The non-fiction books I read this year covered a range of topics—from French culture to the Yorkshire countryside; from race relations to witchcraft trials; from Native Americans to Scientology; from a nineteenth-century serial killer to both World Wars, and many more. I most enjoyed The Exit Visa by Sheila Rosenberg (2019) and Empire of the Summer Moon by S.C. Gwyne (2010). 

Feeling Fantastic?

One theme I noticed in my reading this year was that I read more books that fall into the Fantasy genre or were historical with a Fantasy twist. Three I’d recommend are Piranesi by Susanna Clarke (2021), The Library of Legends by Janie Chang (2020), and A Green and Ancient Light by Frederic S. Durbin (2016). 

Looking Forward to 2023

I’m planning to go a little easier on myself in 2023, aiming for a minimum of 50 books again, as I did in 2020, rather than 60, as in the last two years. After the holidays, I have an impressive stack of new volumes on my TBR begging to be read. However, as always, I’d love your recommendations. Let me know what books you’d like to see me read and review next—I’m always on the lookout for reads with a nineteenth-century connection for this blog so let me know here, on Facebook, on Instagram, or by tweeting @SVictorianist.

Wednesday 28 December 2022

Neo-Victorian Voices: Hester, Laurie Lico Albanese (2022)

Welcome back to the Neo-Victorian Voices series, where I review books written in the twenty-first century, but set in the nineteenth. Today it’s the turn of Laurie Lico Albanese’s 2022 novel, Hester, which was inspired by one of the great American nineteenth-century novels—Nathaniel Hawthorne’s The Scarlet Letter (1850).

The title of the novel may be Hester, but our protagonist is the fictional Isobel, a young Scottish wife to an opium addict husband who immigrates to Salem, Massachusetts.
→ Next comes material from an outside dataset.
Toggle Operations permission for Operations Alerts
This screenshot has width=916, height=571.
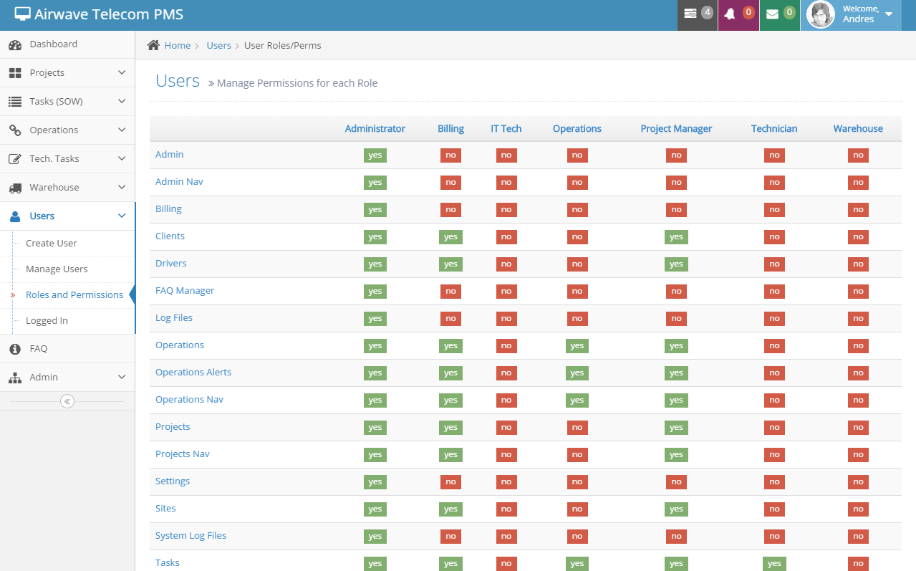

There she encounters aspiring writer Nat Hathorne (who hasn’t yet altered the spelling of his name) and becomes a model for the character of Hester Prynne in his most famous novel.

Nat and Isobel’s emotional and romantic connection is at the core of the story, but the book isn’t just about Isobel as a muse—she is also an artist. A talented seamstress and embroider, just like Hester, Isobel has synesthesia. She sees letters in color, including, you guessed it, a scarlet “A,” but the condition isn’t one that’s talked about or understood. Isobel fears her ability may be magic passed down to her from an ancestor once accused of being a witch, a concern that dogs her when she learns the history of the 1692-1693 Salem witch trials, and the Hathorne family’s role in them. 

Familiarity with The Scarlet Letter is a plus, but not a prerequisite, for enjoying this historical novel, which errs on the side of realism over high drama. I most enjoyed the point of view of a character with synesthesia, the detailed descriptions of needlework, and the picture built up of nineteenth-century Salem. Short episodes detailing the exploits of Isobel's and Nat’s ancestors provided atmospheric background but didn’t add much to the overall plot. And the secrets harbored by Isobel’s Black neighbors were a little predictable, even though they were a welcome reminder of a broader historical context to the novel.

Overall, I’d recommend the book to lovers of nineteenth-century America settings and those who like their #histfic with just a hint of supernatural spice.